Emmanuel Macron manie le verbe européen à l’instar d’un François Mitterrand et d’un Helmut Kohl, ce qui fait se pâmer le tout Bruxelles. Et personne n’a oublié qu’il a terrassé l’hydre europhobe Marine Le Pen, drapeau européen au poing. Mais au-delà, il est bien seul tant sa stratégie européenne apparaît pour le moins brouillonne. Car se poser en tête de file des europhiles et des défenseurs intransigeants des valeurs européennes, un rôle que Viktor Orban, le Premier ministre conservateur hongrois, et Matteo Salvini, le ministre de l’Intérieur d’extrême droite italien, rêvent de lui voir endosser, ne suffira pas à gagner les élections européennes et encore moins à lui assurer un groupe politique au sein du Parlement européen, clef de toute stratégie d’influence.
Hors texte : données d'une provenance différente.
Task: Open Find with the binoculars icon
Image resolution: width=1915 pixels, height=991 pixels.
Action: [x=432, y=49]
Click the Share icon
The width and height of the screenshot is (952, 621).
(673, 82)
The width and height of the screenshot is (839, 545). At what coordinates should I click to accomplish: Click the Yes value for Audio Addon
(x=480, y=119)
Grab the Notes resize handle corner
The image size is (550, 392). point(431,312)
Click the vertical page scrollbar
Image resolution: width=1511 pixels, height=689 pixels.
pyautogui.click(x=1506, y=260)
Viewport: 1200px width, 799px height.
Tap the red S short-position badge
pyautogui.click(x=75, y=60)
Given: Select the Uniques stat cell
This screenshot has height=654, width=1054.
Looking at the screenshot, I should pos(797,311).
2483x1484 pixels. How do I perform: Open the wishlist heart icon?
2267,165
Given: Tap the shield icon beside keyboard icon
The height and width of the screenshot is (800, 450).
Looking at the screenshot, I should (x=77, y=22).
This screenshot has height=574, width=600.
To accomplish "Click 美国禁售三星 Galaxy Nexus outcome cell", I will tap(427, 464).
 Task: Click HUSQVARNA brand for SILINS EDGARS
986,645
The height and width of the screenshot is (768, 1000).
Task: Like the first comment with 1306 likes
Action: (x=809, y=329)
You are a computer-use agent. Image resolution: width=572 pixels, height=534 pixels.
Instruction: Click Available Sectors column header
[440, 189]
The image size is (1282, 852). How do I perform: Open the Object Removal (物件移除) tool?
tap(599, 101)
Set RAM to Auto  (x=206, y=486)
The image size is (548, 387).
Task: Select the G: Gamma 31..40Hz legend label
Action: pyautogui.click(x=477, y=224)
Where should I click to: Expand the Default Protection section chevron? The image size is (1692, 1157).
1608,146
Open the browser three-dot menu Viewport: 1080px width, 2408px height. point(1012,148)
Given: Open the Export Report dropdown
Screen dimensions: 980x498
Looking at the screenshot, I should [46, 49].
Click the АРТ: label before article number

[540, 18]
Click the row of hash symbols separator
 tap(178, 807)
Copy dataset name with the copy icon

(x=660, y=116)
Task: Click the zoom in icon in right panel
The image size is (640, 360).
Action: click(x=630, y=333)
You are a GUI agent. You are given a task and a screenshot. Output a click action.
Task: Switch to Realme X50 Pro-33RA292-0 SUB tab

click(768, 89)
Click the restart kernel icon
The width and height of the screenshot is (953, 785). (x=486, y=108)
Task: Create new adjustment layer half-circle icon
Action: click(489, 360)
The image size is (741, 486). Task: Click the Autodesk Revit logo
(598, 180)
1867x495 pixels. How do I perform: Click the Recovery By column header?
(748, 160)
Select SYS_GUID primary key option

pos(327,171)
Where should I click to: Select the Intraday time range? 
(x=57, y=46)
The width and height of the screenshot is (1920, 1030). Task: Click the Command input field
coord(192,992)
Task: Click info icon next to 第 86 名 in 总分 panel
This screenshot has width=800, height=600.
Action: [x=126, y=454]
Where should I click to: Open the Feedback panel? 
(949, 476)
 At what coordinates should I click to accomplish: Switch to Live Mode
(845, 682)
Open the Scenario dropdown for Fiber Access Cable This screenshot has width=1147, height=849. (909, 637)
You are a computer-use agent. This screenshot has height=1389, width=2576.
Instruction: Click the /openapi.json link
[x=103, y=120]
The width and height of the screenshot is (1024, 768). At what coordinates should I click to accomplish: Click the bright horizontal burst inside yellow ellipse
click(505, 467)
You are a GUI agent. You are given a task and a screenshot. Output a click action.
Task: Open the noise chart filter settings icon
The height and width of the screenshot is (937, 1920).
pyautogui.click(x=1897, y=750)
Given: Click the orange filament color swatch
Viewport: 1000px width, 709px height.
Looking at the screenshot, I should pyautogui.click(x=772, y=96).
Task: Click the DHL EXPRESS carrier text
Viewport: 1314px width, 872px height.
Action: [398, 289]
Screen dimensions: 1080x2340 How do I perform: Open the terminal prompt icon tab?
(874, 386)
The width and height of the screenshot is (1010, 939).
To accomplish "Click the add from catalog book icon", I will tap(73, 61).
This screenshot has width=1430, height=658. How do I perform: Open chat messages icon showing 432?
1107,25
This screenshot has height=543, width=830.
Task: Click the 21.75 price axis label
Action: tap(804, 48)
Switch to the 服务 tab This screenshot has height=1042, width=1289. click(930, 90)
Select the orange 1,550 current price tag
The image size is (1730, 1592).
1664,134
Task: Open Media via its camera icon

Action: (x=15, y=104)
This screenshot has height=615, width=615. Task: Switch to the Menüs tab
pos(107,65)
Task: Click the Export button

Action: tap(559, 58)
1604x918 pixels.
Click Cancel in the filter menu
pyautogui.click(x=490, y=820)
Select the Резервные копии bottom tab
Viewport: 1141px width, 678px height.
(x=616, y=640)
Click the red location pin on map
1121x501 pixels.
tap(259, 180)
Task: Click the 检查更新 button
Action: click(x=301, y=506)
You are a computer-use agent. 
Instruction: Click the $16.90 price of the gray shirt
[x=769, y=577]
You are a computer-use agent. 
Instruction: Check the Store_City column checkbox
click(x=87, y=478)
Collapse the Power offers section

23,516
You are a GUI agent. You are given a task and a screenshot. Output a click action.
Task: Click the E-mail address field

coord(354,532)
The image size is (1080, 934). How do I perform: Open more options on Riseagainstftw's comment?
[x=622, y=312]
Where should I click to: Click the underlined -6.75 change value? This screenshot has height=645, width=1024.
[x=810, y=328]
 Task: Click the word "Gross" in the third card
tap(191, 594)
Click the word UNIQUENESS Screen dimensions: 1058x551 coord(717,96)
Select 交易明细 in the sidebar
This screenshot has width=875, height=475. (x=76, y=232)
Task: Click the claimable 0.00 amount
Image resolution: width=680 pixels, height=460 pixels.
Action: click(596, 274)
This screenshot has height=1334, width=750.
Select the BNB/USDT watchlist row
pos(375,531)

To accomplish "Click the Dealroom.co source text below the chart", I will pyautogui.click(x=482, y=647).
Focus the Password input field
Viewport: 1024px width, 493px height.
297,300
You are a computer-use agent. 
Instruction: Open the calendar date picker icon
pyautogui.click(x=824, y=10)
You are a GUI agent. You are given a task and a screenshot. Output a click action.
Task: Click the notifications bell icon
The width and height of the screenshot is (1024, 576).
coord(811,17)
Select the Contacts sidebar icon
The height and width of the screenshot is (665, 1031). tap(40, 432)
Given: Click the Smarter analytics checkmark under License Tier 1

« On peut comprendre que Macron veuille répéter en France l’opération qui lui a permis de gagner l’élection présidentielle en agrégeant autour de lui toutes les forces pro-européennes et progressistes, mais sa stratégie est risquée au niveau européen », analyse un haut fonctionnaire du Parlement. En effet, le clivage europhobes/europhiles qui transcenderait au moins partiellement le clivage gauche/droite n’existe pas partout. « Par exemple, poursuit cet eurocrate, en Espagne et au Portugal, il n’y a pas de parti eurosceptique. Si on transforme l’élection européenne en référendum pour ou contre l’Europe, on va y créer une offre extrêmement dangereuse ».
Le piège est d’autant plus grand que cela donnerait aux citoyens l’impression qu’il faut accepter l’Europe telle qu’elle est, c’est-à-dire avec les politiques mises en œuvre par les conservateurs du PPE (Parti Populaire européen) qui domine le jeu depuis 20 ans. Ainsi, le référendum français de 2005 sur le traité constitutionnel européen a montré qu’un choix binaire donnait un coup de fouet aux partis eurosceptiques et europhobes, de droite comme de gauche, qui apparaissent comme la seule alternative possible à une Europe dont on ne partage pas toutes les orientations. En Allemagne, cela donnerait le beau rôle à l’AfD, le parti xénophobe d’extrême droite qui se poserait en seul défenseur d’une « autre Europe ». En Hongrie ou en Italie, Orban et Salvini n’attendant eux aussi que cela.
Le Belge Guy Verhofstadt, patron « macroncompatible » du groupe libéral du Parlement européen, lui, estime que l’affrontement contre les démagogues europhobes est le meilleur moyen d’affaiblir le PPE en mettant le doigt sur ses contradictions. En effet, c’est un regroupement à large spectre, puisqu’il va des socio-chrétiens luxembourgeois, assez proches de la social-démocratie, au Fidesz de Viktor Orban qui a théorisé l’illibéralisme, en passant par l’ÖVP autrichien allié à l’extrême droite du FPÖ. Verhofstadt, tout comme Macron, espère faire voler en éclat le PPE en menant une campagne référendaire ou au moins de l’empêcher de faire alliance avec les populistes qui ne sont pas pour une remise en cause de l’État de droit, comme la Ligue de Salvini « qui n’hésitera pas à lâcher sa copine Marine qui, elle, restera infréquentable à jamais », s’amuse un conseiller politique libéral. À partir du moment où on est allié avec Orban, il est vrai que Salvini n’est pas si terrifiant que cela.
Reste que le rêve de Macron de constituer un groupe pivot autour d’En Marche s’est évanoui à cause de son indécision. Il a mis un an à recevoir Verhostadt (fin juillet) qui était pourtant prêt à faire exploser son groupe pour rejoindre en Marche, a refusé de proposer une alliance au Mouvement cinq Étoiles qui désormais colle à la Ligue, a laissé dériver Ciudadanos sur une ligne encore plus dure que celle du Partido Populare sur la question catalane, ce qui a ouvert un espace inespéré aux socialistes espagnols… Aujourd’hui, mis à part le Parti démocrate italien en chute libre, on ne voit plus très bien avec qui il pourrait constituer un groupe qui compte, sauf à espérer qu’une partie du PPE renâcle à une alliance avec les populistes. Résultat : à neuf mois des Européennes, En Marche sera sans doute réduit à n’être qu’une force d’appoint du groupe libéral de Verhofstadt qui ne lui fera pas de cadeau après avoir été malmené par Macron. D’autant que les députés inexpérimentés ne peuvent espérer aucun poste d’influence… Bref, Macron l’europhile risque bien d’être réduit à l’impuissance faute de troupe.